Gendoping-Experte : "Die Suche ist komplex"

Experte Fritz Sörgel spricht mit dem Tagesspiegel über den Kampf gegen Gendoping.

Herr Sörgel, Wissenschaftler aus Mainz und Tübingen haben ein neues Verfahren zum Nachweis von Gendoping entwickelt. Ist das der große Durchbruch in der Doping-Bekämpfung?

Es ist auf jeden Fall eine hervorragende wissenschaftliche Leistung. Allerdings ist es nun noch ein weiter Weg, bis die Methode gerichtsfest, also valide ist. Hierfür bedarf es umfangreicher Tests.

IOC-Vizepräsident Thomas Bach geht davon aus, das Verfahren bereits bei den Olympischen Spielen 2012 in London einsetzen zu können.

Es ist illusorisch zu glauben, dass die Methode 2012 bereits gerichtsfest ist. Aber natürlich besteht die Möglichkeit, die Proben einzufrieren und zu einem späteren Zeitpunkt mit dem dann validierten Verfahren zu untersuchen.

Wie funktioniert die neue Methode denn? Über eine Blutprobe, Urin oder Hautzellen?

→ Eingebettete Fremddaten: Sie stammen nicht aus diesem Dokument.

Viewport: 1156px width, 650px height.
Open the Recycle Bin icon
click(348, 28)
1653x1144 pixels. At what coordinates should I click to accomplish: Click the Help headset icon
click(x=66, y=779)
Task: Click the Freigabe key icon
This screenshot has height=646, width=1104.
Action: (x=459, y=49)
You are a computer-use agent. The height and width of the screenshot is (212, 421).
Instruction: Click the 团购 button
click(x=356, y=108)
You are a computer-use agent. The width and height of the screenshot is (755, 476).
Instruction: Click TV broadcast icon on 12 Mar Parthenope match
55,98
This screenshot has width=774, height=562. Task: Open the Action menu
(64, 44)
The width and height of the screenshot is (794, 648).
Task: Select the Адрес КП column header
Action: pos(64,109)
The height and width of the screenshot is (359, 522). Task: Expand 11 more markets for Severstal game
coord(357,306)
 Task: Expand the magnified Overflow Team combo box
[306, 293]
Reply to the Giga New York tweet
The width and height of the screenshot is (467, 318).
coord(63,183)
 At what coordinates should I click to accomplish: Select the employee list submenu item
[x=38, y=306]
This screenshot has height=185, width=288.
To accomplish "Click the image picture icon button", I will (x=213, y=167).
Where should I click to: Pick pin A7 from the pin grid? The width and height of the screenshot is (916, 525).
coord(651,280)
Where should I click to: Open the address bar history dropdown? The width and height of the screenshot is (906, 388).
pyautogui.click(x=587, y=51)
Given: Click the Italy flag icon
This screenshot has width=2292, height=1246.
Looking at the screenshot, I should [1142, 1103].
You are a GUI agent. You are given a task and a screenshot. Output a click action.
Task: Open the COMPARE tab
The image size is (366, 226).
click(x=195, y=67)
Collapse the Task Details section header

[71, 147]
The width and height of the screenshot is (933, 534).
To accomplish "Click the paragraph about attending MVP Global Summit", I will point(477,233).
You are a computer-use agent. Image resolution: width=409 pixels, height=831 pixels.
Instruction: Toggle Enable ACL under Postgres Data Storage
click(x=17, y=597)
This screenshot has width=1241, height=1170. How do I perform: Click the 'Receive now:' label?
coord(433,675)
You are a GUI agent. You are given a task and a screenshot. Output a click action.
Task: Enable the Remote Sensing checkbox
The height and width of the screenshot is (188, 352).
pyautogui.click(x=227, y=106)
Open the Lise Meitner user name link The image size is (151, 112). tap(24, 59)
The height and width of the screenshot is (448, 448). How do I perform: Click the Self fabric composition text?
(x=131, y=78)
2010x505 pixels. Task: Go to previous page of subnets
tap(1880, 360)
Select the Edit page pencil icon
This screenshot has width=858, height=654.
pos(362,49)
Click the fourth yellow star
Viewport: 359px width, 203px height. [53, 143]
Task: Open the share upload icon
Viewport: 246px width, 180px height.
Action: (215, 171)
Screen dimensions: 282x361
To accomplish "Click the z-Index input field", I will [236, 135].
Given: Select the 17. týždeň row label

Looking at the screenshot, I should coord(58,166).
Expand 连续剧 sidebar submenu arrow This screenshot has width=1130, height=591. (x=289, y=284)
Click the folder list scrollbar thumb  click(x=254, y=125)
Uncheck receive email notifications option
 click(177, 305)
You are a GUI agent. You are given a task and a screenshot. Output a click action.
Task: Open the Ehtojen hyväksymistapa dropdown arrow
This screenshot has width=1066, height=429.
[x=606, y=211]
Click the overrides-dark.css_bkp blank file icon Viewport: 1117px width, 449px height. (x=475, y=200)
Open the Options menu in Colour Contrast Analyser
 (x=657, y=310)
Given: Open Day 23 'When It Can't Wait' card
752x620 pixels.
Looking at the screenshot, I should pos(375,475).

Natürlich könnte im Prinzip fast jede Körperzelle untersucht werden. Man wird aber wohl auf Blut zurückgreifen. Von Blutzellen DNA zu isolieren, ist ein einfaches Verfahren. Dann aber wird es schwierig, es muss nach bestimmten, von außen eingebrachten Genen gesucht werden. Dabei muss man genau wissen, wonach man sucht. Es lässt sich leicht nach dem Epo-Gen suchen oder dem Transkriptionsfaktor Hif1 für die Sauerstoffversorgung und damit die Ausdauer. Bei neuen Arten von Gendoping könnte es schwierig werden – gerade, wenn man sie noch nicht richtig kennt.

Betreiben Sportler denn überhaupt schon Gendoping?

Davon gehe ich aus. Viele Sportler opfern sich auf für den Erfolg, manche scheuen dabei keinerlei Risiken. Dabei ist Gendoping extrem gefährlich. Einer der ersten Probanden, der sich durch Gentherapie eine Heilung von seiner genetisch bedingten Erkrankung erhoffte, starb kurz nach der Infusion. Kriminelle Ärzte setzen sicher auch schon Stammzellen zu Dopingzwecken ein. Dafür geben sich aber keine seriösen Ärzte her, die die Gefahren kennen. Wenn also dann auch noch Pfuscher am Werk sind, wird die Gefahr für die Sportler unüberschaubar. Wir werden mehr Todesfälle sehen.

Interview: Ingo Schmidt-Tychsen

Fritz Sörgel, 59, ist Leiter des Instituts für Biomedizinische und Pharmazeutische Forschung in Heroldsberg bei Nürnberg. Er hat umfassende Beiträge zum Thema Doping veröffentlicht.